__Your assignment__.
Please check every line of the listing for "computer" and copy each line where it is found.

__Record set__.
● ● ● ●

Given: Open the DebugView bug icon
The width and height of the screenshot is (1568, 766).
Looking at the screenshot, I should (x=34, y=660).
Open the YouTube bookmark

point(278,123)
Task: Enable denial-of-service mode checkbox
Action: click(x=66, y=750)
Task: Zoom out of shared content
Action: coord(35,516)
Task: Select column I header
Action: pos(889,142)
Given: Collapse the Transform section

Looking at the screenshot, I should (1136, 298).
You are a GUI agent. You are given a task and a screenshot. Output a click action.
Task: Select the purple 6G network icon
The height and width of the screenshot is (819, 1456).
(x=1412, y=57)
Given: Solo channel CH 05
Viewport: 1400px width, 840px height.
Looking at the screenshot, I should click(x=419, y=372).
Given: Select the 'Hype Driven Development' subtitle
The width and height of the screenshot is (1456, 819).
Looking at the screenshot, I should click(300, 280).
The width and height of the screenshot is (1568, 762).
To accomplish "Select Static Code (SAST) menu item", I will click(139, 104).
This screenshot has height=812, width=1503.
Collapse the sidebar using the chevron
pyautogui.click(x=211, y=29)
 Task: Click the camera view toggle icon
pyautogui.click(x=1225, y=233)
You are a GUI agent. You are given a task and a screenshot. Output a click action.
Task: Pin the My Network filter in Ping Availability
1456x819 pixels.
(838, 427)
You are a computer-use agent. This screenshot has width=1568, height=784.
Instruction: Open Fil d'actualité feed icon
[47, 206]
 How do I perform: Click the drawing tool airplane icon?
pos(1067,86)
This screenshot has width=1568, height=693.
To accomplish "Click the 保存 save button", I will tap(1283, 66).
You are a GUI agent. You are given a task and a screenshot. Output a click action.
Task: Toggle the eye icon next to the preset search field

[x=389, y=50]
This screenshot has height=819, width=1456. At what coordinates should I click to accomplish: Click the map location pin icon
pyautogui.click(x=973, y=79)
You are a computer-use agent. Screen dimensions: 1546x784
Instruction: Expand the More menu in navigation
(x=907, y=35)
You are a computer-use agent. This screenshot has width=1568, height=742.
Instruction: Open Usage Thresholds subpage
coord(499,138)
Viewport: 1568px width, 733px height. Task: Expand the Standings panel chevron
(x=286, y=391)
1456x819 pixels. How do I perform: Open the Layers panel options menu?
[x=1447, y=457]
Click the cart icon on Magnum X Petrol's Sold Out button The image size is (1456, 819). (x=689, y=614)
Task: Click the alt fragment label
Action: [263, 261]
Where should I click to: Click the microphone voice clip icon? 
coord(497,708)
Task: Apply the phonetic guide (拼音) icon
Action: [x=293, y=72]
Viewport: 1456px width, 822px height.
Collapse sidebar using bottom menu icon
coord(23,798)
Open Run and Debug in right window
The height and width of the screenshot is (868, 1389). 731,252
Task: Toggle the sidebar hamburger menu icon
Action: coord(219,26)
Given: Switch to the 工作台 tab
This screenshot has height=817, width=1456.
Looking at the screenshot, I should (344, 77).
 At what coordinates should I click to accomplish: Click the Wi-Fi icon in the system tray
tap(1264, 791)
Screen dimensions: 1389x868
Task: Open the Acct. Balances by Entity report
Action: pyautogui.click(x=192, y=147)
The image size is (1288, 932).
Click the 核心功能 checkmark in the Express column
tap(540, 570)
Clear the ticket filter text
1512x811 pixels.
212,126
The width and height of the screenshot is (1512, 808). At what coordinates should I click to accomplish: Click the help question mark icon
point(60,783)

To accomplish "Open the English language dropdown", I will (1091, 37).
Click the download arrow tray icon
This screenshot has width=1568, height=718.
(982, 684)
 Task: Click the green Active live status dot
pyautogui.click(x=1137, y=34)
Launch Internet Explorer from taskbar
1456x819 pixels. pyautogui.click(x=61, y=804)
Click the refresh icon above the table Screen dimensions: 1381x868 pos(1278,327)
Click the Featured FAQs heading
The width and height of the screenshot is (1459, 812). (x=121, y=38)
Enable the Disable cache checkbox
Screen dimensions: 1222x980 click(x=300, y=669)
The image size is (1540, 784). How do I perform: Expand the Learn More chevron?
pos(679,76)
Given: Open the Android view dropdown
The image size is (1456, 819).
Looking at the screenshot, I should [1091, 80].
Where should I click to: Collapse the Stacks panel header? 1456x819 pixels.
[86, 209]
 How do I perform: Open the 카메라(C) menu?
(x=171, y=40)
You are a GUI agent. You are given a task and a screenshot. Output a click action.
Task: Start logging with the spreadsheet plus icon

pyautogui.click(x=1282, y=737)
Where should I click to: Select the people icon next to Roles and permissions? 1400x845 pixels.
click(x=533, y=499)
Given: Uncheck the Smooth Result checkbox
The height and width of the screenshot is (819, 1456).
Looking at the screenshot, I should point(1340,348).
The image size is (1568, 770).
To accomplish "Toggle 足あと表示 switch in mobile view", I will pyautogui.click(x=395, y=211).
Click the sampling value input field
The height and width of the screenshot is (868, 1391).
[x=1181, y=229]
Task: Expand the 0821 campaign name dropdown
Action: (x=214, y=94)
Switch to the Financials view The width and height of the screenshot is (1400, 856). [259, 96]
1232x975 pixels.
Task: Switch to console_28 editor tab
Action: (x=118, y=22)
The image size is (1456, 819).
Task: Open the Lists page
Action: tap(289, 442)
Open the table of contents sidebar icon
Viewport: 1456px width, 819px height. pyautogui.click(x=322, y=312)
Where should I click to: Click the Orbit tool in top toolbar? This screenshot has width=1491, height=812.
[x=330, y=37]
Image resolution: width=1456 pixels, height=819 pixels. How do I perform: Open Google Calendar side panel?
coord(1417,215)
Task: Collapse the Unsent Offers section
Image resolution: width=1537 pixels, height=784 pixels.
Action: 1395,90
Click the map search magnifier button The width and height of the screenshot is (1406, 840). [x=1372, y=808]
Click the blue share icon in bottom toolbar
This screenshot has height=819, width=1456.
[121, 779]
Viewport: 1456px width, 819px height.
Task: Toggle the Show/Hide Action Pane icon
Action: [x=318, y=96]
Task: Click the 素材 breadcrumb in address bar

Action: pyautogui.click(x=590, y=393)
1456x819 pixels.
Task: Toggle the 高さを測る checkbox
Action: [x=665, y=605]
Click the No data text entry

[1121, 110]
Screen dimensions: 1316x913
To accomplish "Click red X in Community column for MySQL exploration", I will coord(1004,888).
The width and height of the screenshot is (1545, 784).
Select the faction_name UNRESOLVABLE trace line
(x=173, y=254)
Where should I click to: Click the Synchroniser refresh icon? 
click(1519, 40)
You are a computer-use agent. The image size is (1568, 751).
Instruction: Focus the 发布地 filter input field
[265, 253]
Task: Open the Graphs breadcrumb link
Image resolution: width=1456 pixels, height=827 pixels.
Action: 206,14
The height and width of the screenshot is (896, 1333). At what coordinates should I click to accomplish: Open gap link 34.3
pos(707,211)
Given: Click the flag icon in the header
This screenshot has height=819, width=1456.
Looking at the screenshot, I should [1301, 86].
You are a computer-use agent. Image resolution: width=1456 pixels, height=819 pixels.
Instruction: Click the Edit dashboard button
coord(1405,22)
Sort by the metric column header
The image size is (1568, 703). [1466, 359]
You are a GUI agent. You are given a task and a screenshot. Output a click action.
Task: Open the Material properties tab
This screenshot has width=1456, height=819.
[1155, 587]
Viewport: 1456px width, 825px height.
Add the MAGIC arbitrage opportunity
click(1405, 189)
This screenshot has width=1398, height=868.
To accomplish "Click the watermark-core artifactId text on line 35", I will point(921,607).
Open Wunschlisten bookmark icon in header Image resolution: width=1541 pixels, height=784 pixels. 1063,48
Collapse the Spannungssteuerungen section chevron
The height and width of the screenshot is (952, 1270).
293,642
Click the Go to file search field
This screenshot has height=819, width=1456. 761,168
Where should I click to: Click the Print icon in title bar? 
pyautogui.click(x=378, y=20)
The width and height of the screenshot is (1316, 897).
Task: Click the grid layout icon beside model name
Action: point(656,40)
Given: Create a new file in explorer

● ● ● ●

__Output__.
You are a computer-use agent. This screenshot has width=1568, height=784.
You are a computer-use agent. Screen dimensions: 1546x784
You are a computer-use agent. This screenshot has width=1568, height=742.
You are a computer-use agent. The image size is (1568, 751).
You are a computer-use agent. Image resolution: width=1456 pixels, height=819 pixels.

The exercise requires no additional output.